** Start of EXCERPT **

MD5 hash on a GPU: Implementation and benchmarks

Hi all,
We’ve recently had an interesting discussion at a local HPC Users Group meeting, on how (in theory) GPUs should be perfect for a range of cryptanalysis/cryptography applications. So last weekend I wrote a simple CUDA MD5 hash computation routine (based on RSA’s Md5.c source) to test it out in practice.

The results were pretty good, with speedups (when run on 8800 Ultra) of ~36x over a single core of a Q6700 Core Duo (or ~9x over all four cores, assuming linear scaling). This is a pretty nice gain for an unoptimized piece of code written in 1.5 days by a curious astrophysicist :-).

In absolute terms, the GPU was able to compute ~110 million MD5 hashes per second, while it was even faster (~160 Mhash/sec) when the results weren’t stored to global memory but instead compared against a “target” hash and discarded if no match was found (“search mode”). In laymen terms, this means a single 8800 Ultra can brute-force break an MD5 hashed password of eight or less alphanumerics+numbers (A-Z, a-z, 0-9) in about ~16 days. Kind of scary.

** End of EXCERPT **
** Start of INFORMATION SHOWN **

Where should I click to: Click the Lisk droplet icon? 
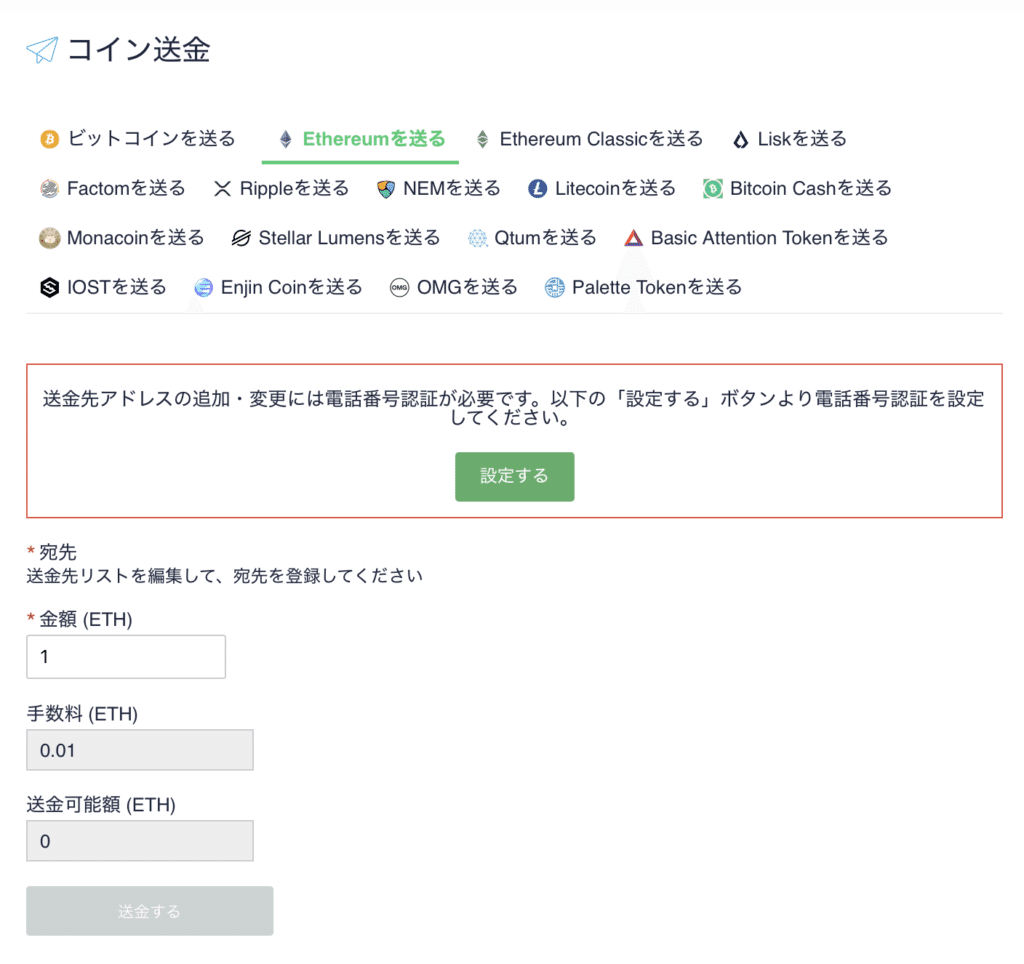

** End of INFORMATION SHOWN **

| THE REQUEST |
Reproduce the entire forum post about computing MD5 hashes on a GPU word for word, from its title through its last sentence.

| EXERCISE RESPONSE |
MD5 hash on a GPU: Implementation and benchmarks

Hi all,
We’ve recently had an interesting discussion at a local HPC Users Group meeting, on how (in theory) GPUs should be perfect for a range of cryptanalysis/cryptography applications. So last weekend I wrote a simple CUDA MD5 hash computation routine (based on RSA’s Md5.c source) to test it out in practice.

The results were pretty good, with speedups (when run on 8800 Ultra) of ~36x over a single core of a Q6700 Core Duo (or ~9x over all four cores, assuming linear scaling). This is a pretty nice gain for an unoptimized piece of code written in 1.5 days by a curious astrophysicist :-).

In absolute terms, the GPU was able to compute ~110 million MD5 hashes per second, while it was even faster (~160 Mhash/sec) when the results weren’t stored to global memory but instead compared against a “target” hash and discarded if no match was found (“search mode”). In laymen terms, this means a single 8800 Ultra can brute-force break an MD5 hashed password of eight or less alphanumerics+numbers (A-Z, a-z, 0-9) in about ~16 days. Kind of scary.